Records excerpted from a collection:

————————

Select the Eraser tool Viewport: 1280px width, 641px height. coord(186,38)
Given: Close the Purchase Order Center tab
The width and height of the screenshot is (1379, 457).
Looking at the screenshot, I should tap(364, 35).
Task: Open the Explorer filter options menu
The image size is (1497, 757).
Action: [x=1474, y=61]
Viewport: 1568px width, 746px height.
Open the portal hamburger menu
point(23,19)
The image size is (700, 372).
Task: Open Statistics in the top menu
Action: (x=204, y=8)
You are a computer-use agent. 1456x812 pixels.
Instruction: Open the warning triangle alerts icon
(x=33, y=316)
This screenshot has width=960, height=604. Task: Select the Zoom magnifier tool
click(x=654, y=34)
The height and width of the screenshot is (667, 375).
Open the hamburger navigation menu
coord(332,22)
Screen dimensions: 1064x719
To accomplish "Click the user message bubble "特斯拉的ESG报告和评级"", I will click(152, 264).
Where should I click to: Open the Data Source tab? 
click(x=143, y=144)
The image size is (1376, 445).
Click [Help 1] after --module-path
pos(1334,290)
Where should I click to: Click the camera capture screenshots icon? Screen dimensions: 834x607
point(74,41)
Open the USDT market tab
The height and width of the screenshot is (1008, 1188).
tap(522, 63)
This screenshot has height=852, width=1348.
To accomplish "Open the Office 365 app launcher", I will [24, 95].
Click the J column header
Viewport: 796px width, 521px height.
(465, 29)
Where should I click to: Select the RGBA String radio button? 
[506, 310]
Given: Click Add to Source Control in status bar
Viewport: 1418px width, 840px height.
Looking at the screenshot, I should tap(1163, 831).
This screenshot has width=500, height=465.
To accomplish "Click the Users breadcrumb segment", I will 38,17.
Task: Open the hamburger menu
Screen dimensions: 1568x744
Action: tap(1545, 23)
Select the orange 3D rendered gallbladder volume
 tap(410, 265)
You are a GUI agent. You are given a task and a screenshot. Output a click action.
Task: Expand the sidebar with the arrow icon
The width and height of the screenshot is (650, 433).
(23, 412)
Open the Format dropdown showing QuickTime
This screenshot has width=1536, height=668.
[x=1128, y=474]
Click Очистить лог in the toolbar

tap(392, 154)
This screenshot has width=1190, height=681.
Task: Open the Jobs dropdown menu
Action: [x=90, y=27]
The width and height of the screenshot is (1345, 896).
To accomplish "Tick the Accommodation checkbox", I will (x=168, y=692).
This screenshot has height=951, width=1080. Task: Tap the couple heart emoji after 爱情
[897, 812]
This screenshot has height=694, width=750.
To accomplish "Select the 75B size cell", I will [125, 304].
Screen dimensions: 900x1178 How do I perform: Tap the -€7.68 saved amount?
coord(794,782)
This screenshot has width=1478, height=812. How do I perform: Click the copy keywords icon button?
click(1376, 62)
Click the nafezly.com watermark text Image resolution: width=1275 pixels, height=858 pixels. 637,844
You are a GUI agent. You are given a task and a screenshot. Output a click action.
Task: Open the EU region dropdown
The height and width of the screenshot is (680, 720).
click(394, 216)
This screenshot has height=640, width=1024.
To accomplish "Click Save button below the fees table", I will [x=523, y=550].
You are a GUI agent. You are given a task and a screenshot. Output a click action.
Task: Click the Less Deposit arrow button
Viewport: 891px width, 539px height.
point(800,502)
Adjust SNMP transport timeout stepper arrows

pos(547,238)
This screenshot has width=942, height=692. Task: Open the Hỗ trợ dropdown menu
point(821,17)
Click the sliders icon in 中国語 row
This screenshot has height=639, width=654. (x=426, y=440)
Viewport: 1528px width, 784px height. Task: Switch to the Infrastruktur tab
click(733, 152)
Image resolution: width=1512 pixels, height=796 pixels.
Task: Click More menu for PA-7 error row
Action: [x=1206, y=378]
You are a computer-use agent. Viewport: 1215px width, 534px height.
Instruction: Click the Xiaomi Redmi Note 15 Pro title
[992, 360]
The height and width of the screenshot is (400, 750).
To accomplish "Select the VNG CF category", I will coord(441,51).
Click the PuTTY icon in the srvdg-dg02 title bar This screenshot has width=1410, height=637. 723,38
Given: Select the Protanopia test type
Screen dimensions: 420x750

————————

→ **THE PROBLEM**: The lines to return are those in the entries above that hold "computer".

→ **EXERCISE ANSWER**:
You are a computer-use agent. 1456x812 pixels.
You are a computer-use agent. Viewport: 1215px width, 534px height.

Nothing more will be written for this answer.